The principal burden of drug-induced morbidity amongst older people has, however, been predominantly dose-related rather than idiosyncratic, and insidious rather than overtly serious or life-threatening in character. As a result its detection falls outside the main categories of ADR targeted (for example) by the UK Yellow Card spontaneous reporting system. As a result, the scale of ADR amongst older people may not necessarily be accurately identified by current methods. Research and reporting strategies are required to ensure that this important issue remains firmly on the agenda (see Section 6).

7.Developments in the therapeutics of ‘ageing syndromes’

Characterization of age-associated physiological change and its contribution to ‘ageing syndromes’ has led to significant developments in the drug treatment of such ‘special clinical problems’ of older people. Mechanisms involved in various aspects of the reduction in functional or homeostatic reserve capacity that in general accompanies human ageing are gradually being delineated. These manifestations of reduced adaptability to intrinsic or extrinsic stresses contribute substantially to the most common syndromes, such as falls and syncope, reversible cognitive deficit (delirium) and impaired continence.

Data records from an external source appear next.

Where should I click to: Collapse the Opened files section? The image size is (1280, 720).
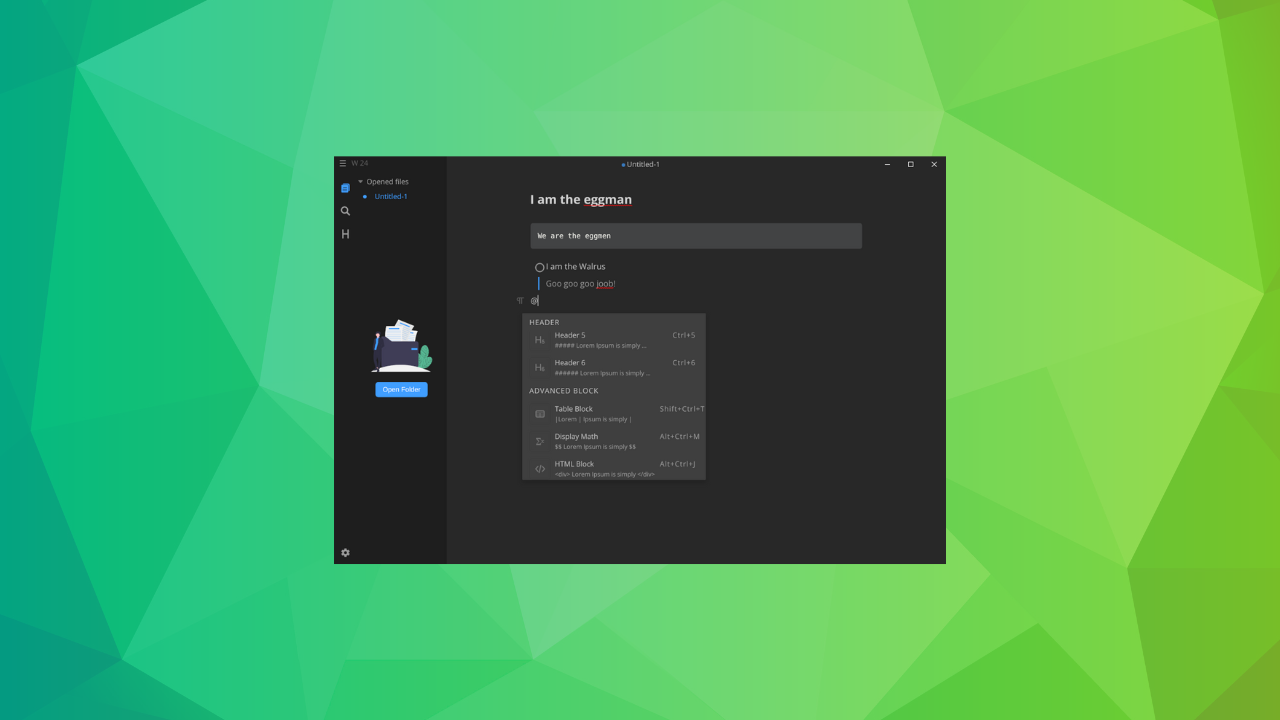click(361, 182)
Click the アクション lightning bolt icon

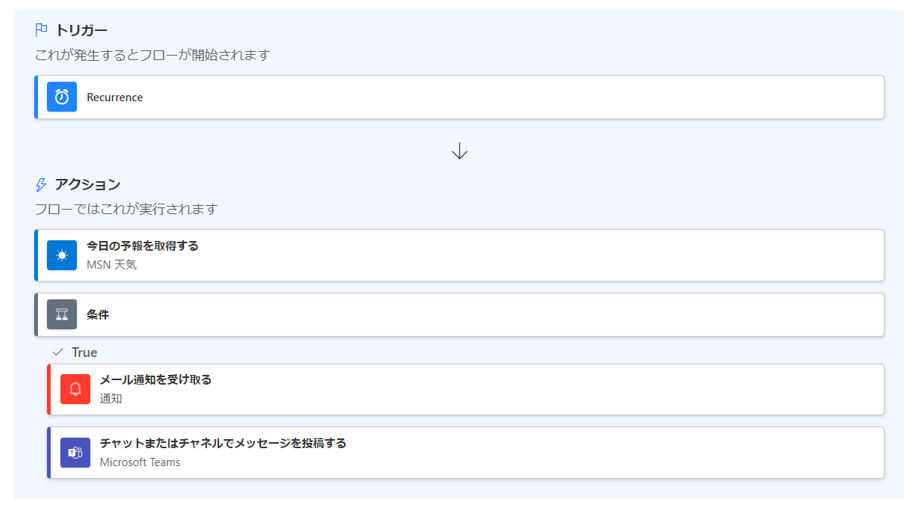40,185
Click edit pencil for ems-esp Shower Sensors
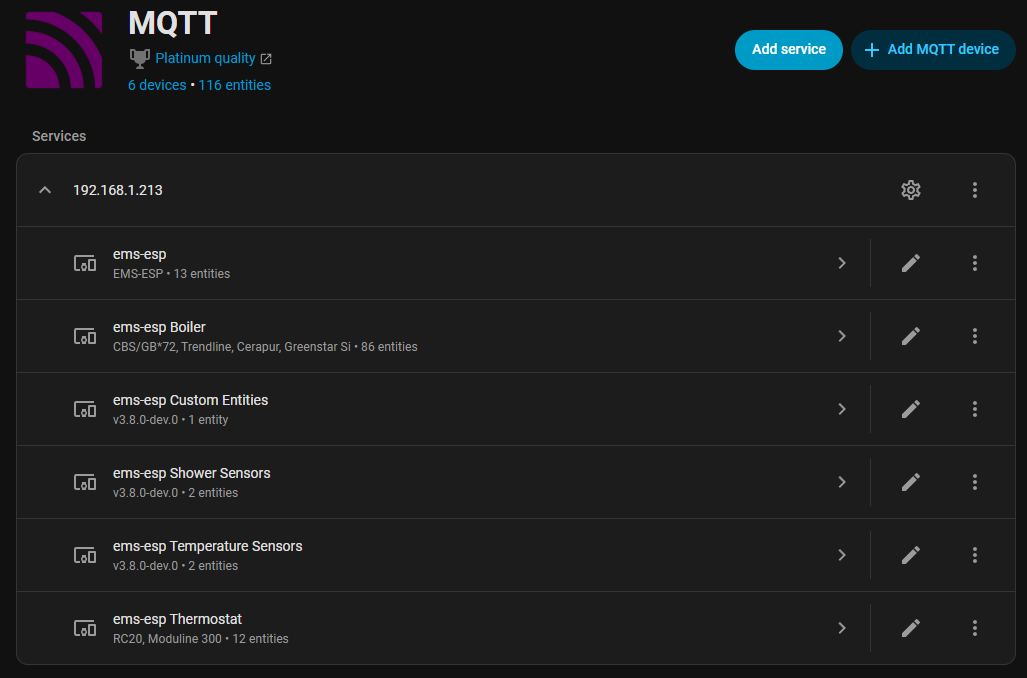This screenshot has height=678, width=1027. coord(910,482)
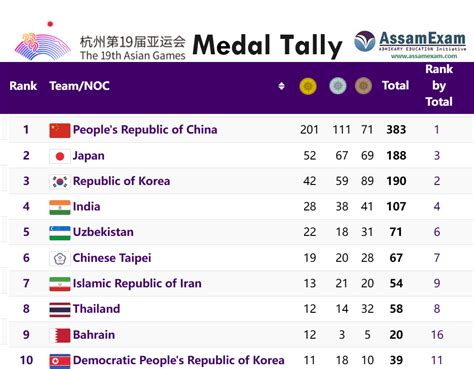Click the Bahrain flag icon
Viewport: 474px width, 369px height.
click(60, 335)
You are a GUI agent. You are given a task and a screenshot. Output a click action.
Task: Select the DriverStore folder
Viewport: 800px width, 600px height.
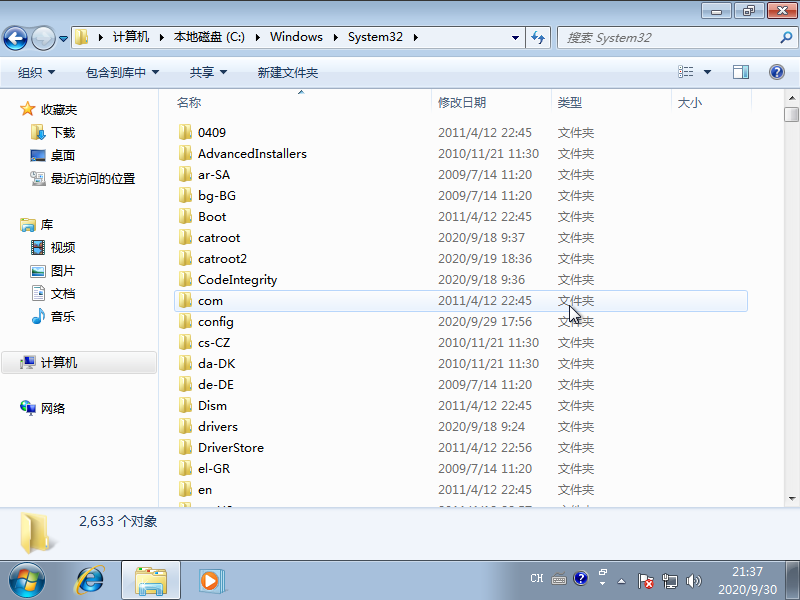click(x=231, y=447)
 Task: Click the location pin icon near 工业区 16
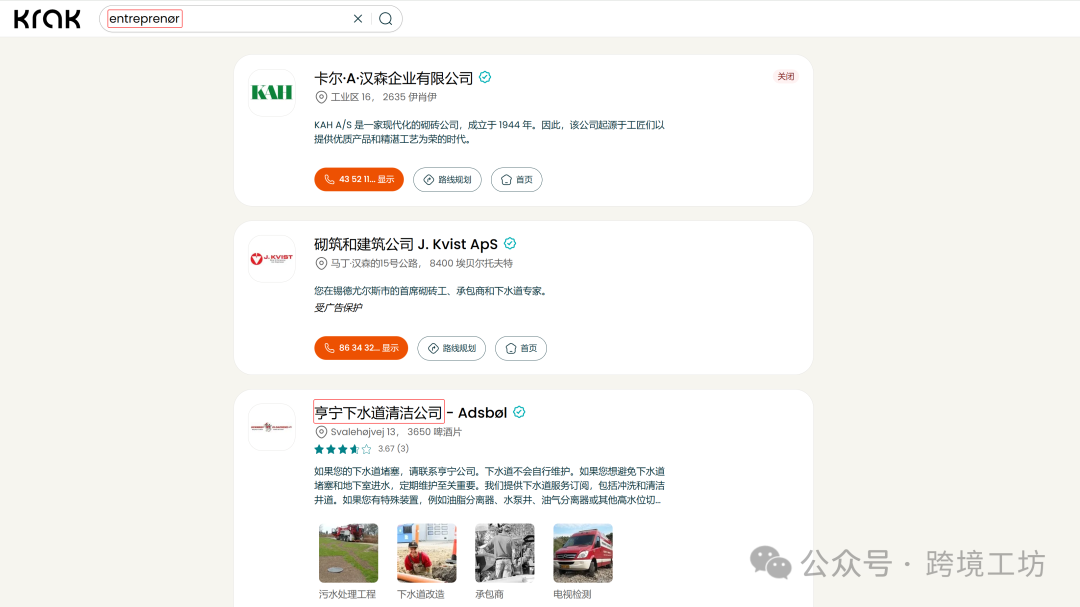coord(320,97)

The largest body of literature to date comprises changes in cardiovascular and neural mechanisms identified in older people with unexplained falls and/or syncope and the possible relationships between them. As a result, the capacity to delineate (for example) those with the cardioinhibitory form of carotid sinus syndrome most likely to benefit from dual chamber pacing [11, 12] is now greatly enhanced, and there is progress in evaluating the efficacy of various agents, such as α1-agonists, in vasodepressor carotid sinus syndrome.

Similarly, the more rigorous methods now available for evaluating drugs (such as cholinesterase inhibitors) in Alzheimer's disease are beginning (through modification) to find their way into the evaluation of a wider range of therapeutic indications. These include, for example, a possible role in the management of delirium (see Section 4).

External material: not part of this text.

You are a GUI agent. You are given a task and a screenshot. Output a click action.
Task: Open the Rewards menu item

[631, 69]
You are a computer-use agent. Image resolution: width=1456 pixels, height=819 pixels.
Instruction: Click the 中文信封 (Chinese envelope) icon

There remains a surprising dearth of data on the precise mechanisms involved in both bowel and bladder dysfunction in late life, and a crying need exists for these to be more systematically explored.

8.Developments in health policy

The costs of medication for an ageing population increasingly bring aspects of prescribing and drug utilization into the policy arena. The England National Service Framework for Older People [30] incorporates an independent subsection on ‘Medicines and Older People. Implementing Medicines Aspects of the NSF for Older People’. This is, however, slanted heavily towards pragmatic aspects of medication management with a bias towards the role of pharmacists, rather than embarking on a broader consideration of the implications of the clinical science, clinical pharmacology and therapeutic evidence.

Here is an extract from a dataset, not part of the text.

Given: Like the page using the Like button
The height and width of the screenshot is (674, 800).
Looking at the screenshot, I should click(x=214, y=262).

It is as yet unclear how comprehensively the activity of the National Institute for Clinical Excellence in Britain will cover the issues of drugs for an ageing population as part of its programme of evidence analysis for the provision of prescribed medication within the National Health Service.

Issues of standardization in medication for older people are also raised by the progressive organization of more harmonized regulatory procedures for the granting of product licences and for the monitoring of ADRs across the member states of the European Community.

Such policy initiatives need to be underpinned by a more systematic programme of evidence gathering covering the consequences of individual and population ageing for the efficacy and safety of medications.

Conclusion

For all the above reasons this is a good time to revisit the clinical pharmacology of ageing. Topics included in the series of eight articles have been selected to cover a range of developments and particularly to address most of the areas highlighted here. There are strong reasons to review and strengthen the body of evidence. It is important for the future that the research agenda in the field be re-focused and re-vitalized.